_Action item_
Locate each line with the string "header" in the listing below and copy it.

_Records for the task_
○ ○ ○ ○ ○ ○ ○

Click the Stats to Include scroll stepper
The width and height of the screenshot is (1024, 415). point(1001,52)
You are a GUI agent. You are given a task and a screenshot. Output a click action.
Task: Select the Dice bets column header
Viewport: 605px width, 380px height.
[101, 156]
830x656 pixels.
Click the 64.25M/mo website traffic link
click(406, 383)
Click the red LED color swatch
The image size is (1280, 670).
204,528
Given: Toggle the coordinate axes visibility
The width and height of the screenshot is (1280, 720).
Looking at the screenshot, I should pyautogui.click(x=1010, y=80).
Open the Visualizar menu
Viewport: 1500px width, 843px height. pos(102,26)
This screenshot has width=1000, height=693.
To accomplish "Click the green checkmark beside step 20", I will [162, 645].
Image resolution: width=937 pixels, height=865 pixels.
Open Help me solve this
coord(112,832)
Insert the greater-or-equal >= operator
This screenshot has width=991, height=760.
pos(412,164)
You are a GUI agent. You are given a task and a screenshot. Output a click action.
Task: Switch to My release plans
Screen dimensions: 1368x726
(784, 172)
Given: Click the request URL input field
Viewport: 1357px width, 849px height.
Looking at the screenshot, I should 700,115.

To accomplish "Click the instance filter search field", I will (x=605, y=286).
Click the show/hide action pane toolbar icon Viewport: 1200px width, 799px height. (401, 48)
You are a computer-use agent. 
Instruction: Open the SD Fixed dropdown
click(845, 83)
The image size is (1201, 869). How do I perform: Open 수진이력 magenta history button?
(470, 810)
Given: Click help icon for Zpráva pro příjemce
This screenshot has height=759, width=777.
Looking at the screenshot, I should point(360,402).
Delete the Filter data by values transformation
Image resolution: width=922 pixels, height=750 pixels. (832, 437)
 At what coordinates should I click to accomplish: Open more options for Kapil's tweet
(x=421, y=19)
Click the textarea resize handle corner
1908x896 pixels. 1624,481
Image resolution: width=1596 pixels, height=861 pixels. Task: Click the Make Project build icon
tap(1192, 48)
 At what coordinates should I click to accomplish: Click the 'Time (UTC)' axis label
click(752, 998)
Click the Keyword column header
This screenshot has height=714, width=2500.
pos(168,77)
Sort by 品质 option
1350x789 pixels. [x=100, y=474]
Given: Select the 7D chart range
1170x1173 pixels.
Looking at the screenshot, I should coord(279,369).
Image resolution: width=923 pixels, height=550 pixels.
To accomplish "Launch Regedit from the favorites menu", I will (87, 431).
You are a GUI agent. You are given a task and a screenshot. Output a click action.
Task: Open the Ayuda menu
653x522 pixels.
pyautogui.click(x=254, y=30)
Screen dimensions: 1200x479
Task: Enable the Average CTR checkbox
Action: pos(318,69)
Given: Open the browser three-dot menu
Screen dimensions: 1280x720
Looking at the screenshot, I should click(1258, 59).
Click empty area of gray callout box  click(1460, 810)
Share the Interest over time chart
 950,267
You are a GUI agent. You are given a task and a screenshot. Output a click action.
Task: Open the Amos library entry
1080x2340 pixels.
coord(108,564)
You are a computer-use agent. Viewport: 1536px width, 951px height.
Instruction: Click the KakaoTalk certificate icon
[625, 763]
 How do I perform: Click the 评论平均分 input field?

○ ○ ○ ○ ○ ○ ○

_Result of the task_
Task: Select the Dice bets column header
Click the Keyword column header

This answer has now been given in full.